The Clean Energy Program at state public housing authority facilities was launched in 2012 with $2 million in ACP funds. This DHCD program is underway and has spurred numerous renewable heating and cooling projects throughout the Commonwealth.
“DHCD has a solid track record working with the state’s local housing authorities advancing energy efficiency and reducing the climate footprint of state-aided public housing,” said DHCD Undersecretary Aaron Gornstein. “To date, we have focused on leveraging state housing bond spending with utility-funded energy efficiency programs. Our collaboration with DOER is helping us find renewable thermal demonstration projects and measure results.”
"We can and should lead, not just on cleaner electricity, but also with cleaner forms of heating and cooling.
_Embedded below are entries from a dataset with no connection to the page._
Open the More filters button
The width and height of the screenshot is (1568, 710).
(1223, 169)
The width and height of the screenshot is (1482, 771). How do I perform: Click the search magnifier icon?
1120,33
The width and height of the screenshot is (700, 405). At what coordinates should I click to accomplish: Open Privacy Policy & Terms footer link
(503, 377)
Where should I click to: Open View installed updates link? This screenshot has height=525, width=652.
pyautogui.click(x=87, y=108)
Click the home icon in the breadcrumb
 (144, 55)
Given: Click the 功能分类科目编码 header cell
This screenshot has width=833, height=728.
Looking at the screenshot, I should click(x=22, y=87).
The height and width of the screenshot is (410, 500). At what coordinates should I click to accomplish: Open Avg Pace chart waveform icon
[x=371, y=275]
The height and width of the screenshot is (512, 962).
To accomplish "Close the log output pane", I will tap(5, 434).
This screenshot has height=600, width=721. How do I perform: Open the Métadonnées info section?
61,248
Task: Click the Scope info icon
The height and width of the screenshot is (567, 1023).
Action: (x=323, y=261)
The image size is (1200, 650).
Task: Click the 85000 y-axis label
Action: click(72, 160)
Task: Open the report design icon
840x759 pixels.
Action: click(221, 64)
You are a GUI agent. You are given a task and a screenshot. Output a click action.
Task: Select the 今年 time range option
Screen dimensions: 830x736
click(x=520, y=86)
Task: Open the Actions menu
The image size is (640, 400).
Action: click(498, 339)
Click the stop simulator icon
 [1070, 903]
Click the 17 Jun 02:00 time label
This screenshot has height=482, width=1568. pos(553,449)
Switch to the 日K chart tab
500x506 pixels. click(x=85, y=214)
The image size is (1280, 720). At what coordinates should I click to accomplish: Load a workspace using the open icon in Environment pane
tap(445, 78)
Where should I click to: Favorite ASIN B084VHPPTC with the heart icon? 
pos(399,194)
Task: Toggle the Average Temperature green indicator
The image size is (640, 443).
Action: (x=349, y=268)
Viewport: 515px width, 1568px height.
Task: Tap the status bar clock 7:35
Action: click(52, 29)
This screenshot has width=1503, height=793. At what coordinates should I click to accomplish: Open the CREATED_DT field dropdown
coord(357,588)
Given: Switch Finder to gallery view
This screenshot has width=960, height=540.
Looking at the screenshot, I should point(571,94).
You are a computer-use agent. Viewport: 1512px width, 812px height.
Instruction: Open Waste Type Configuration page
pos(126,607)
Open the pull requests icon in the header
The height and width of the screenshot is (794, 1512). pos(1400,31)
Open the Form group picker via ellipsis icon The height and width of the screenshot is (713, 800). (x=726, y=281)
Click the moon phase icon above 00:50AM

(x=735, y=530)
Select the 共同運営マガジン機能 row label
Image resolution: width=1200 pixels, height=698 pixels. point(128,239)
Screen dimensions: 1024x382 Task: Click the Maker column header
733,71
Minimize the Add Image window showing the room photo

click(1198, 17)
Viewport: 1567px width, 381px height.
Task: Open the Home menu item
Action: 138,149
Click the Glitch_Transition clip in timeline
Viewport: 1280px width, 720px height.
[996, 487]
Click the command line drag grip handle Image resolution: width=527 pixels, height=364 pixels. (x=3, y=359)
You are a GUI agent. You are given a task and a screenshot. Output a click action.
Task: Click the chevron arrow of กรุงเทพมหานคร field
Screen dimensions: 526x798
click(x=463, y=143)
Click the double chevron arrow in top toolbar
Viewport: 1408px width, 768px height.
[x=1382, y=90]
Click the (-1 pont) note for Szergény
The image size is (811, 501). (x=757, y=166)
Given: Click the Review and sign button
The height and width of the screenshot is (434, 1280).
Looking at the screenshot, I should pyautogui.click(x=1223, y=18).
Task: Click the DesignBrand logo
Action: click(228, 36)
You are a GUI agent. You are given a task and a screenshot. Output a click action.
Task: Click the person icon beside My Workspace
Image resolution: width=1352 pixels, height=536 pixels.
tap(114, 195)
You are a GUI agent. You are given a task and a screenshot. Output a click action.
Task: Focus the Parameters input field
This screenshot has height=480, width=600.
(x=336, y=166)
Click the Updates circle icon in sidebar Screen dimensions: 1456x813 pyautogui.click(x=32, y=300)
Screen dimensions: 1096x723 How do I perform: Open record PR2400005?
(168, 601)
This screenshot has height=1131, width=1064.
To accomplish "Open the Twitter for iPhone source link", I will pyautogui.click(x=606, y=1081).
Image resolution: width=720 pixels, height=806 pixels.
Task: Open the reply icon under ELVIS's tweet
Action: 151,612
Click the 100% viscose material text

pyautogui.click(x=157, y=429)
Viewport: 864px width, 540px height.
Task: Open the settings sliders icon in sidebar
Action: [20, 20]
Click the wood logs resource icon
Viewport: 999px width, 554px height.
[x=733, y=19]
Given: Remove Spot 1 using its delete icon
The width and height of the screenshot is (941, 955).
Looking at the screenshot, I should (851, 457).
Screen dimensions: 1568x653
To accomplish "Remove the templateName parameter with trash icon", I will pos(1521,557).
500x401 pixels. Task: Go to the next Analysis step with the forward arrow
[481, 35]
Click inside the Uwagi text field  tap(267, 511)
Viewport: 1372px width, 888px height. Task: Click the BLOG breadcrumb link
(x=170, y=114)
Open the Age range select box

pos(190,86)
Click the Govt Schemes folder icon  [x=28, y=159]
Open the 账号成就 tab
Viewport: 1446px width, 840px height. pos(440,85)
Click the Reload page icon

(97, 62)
I am thrilled to see the Patrick Administration use the tools provided by the Legislature to advance these goals and to keep Massachusetts out in front on clean energy matters, creating jobs and protecting our environment,” said Senator Benjamin B. Downing, Senate Chair of the Joint Committee on Telecommunications, Utilities and Energy.
“With winter quickly approaching this is the perfect time to highlight these important programs,” said Senator Stephen M. Brewer. “These grants provide opportunities for residents, communities and businesses to save money on energy costs while moving towards more environmentally friendly and effective ways to heat and cool.”
“These programs will support the continued development of renewable and distributed energy technologies in the Commonwealth,” said Representative John Keenan, House Chair of the Joint Committee on Telecommunications, Utilities and Energy. “With the state’s focus on promoting renewable sources of electricity, it is only natural to help advance new renewable thermal technology as well.”
“I am proud of our Governor and this administration for their steadfast commitment to investing in renewable energy technologies,” said Representative Denise Andrews. “Heating and energy costs are a significant factor for companies doing business in this region, as they are for the wallets and household budgets of my constituents. I am very excited by today’s announcement and the significant additional resources to push us even further.”
The Patrick Administration’s aggressive clean energy initiatives have made Massachusetts a leader in energy efficiency, renewable energy, and emissions reductions. The American Council for an Energy Efficient Economy (ACEEE) has named Massachusetts number one for two years running. This year, Governor Patrick set a new solar goal after reaching the previous goal of 250 megawatts four years early. The Commonwealth now aims to install 1,600 megawatts of solar capacity by 2020. The clean energy revolution is yielding economic benefits as well, with 11.8 percent job growth in the last year and 24 percent growth in the last two years; nearly 80,000 people are employed in the clean tech industry in Massachusetts.